A wormhole in time re-materialises Karl Marx in today’s London Soho, where he lived in the 1850s, agitating for the revolution. As he walks down the street, no one acknowledges him. Outside the Grouch Club, the same confluence of magnetic forces causes Groucho Marx to appear, having been in the area when he fronted a short-lived radio quiz in the 1950s. Karl and Groucho find an affinity: neither was much valued in their respective 50s and each was hounded for subversion.

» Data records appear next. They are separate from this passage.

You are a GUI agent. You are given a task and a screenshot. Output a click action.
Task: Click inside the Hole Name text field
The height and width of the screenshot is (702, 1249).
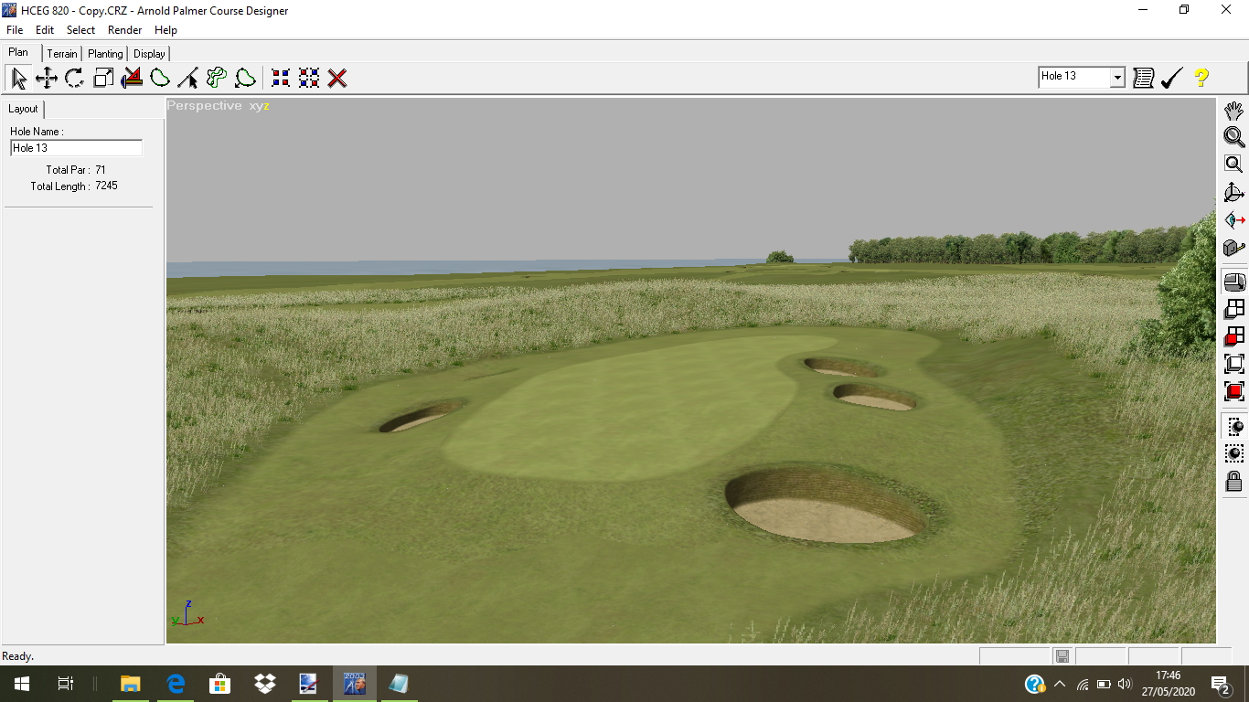[x=76, y=147]
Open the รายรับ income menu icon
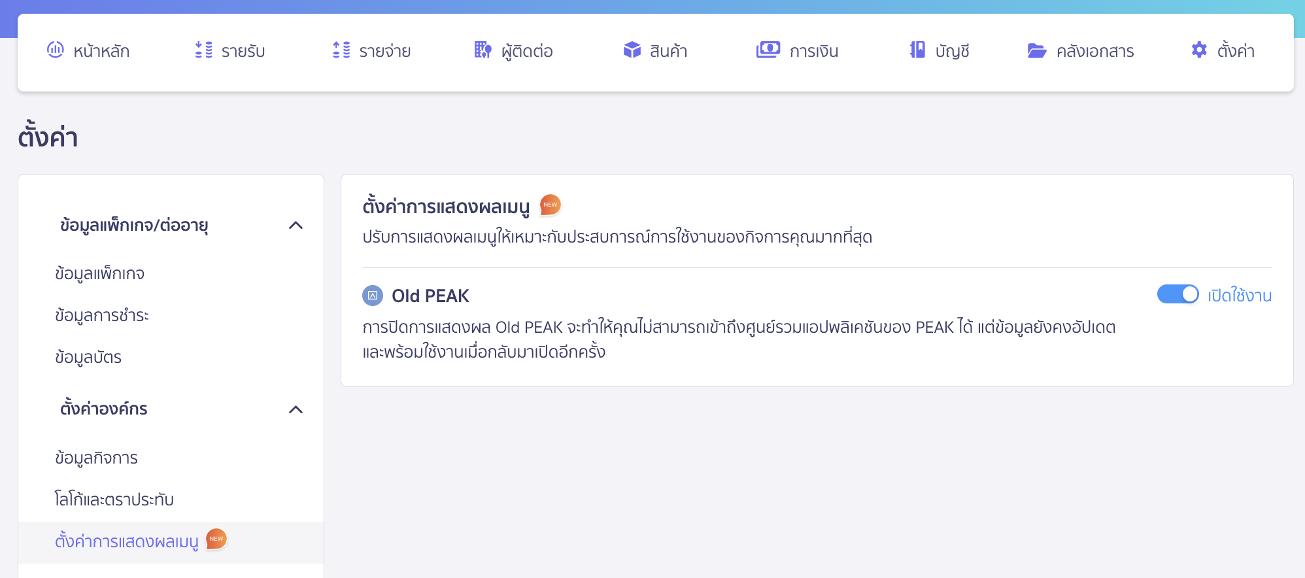Screen dimensions: 1305x578 (203, 50)
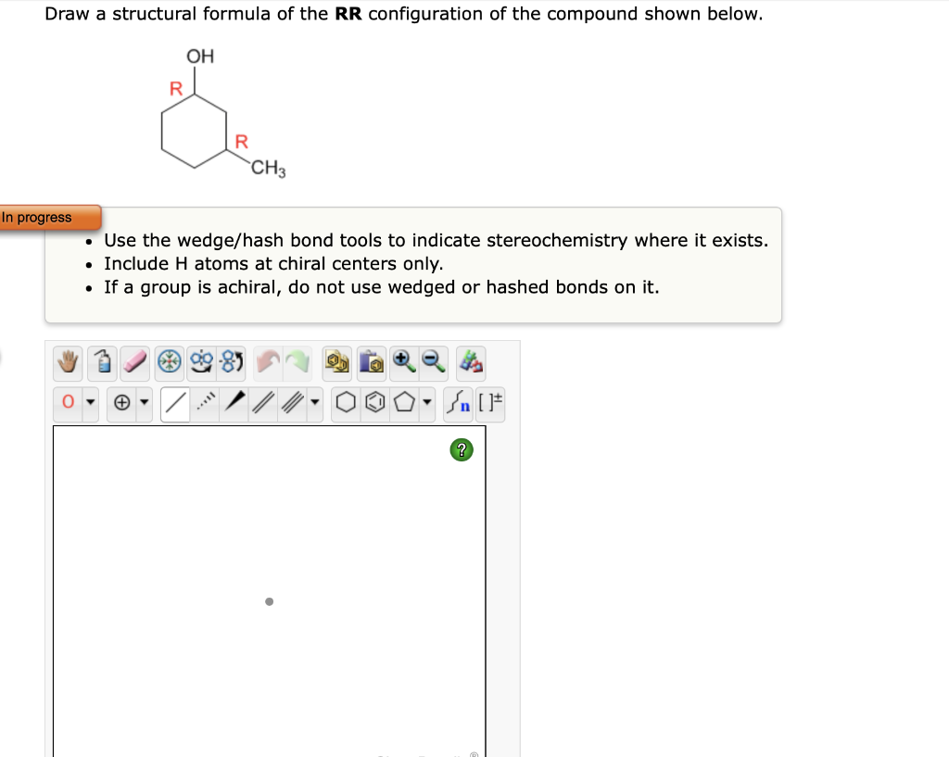Viewport: 949px width, 757px height.
Task: Redo the last action
Action: tap(299, 363)
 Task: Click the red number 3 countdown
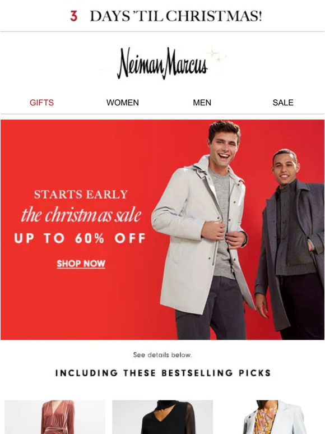tap(73, 16)

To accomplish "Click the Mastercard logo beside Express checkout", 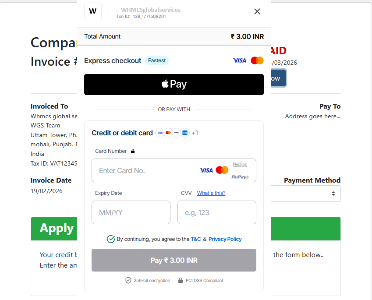I will coord(257,60).
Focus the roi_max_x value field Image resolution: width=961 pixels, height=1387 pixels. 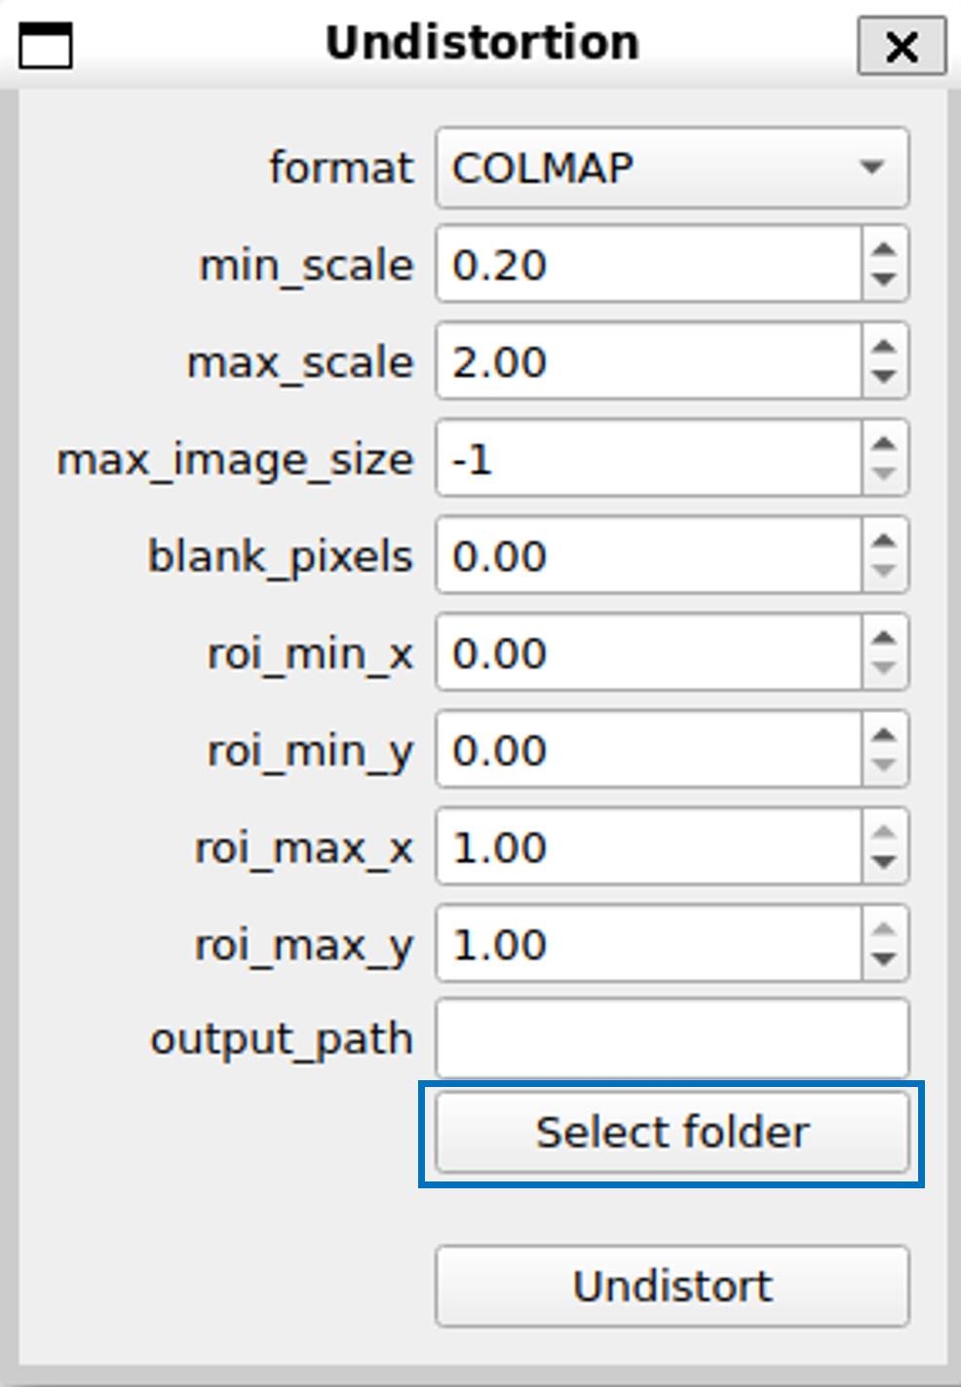point(648,847)
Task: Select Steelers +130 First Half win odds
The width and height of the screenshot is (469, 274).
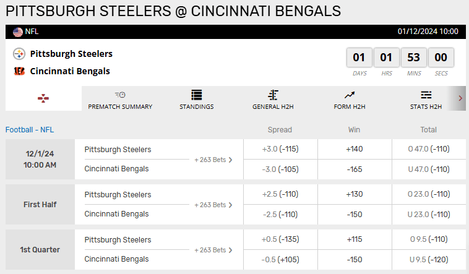Action: coord(355,194)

As they walk, everywhere seeing capitalism become hypercapitalism, they believe they can get it finally laughed out of existence. But they argue over the precise jokes that’ll do it. Respectively offering a copy of Das Capital and a DVD of Duck Soup to passersby, they’re ignored. Karl is sure they’ll find a receptive crowd - and spark the catalyst this time against the exploitation and inequalities that capitalism engenders - in the pub here where he conceived the Communist Manifesto. But dodgy memory banks make locating it torturous.
Cracking jokes during their search (not all of them Jewish), they eventually find the right pub - now called ‘Be at One’. Perfectly renamed! Inside, about to deliver their shtick, they light up a cigar. They mistake the silence that falls (due to the sedition of smoking indoors) as preparedness to be taken seriously.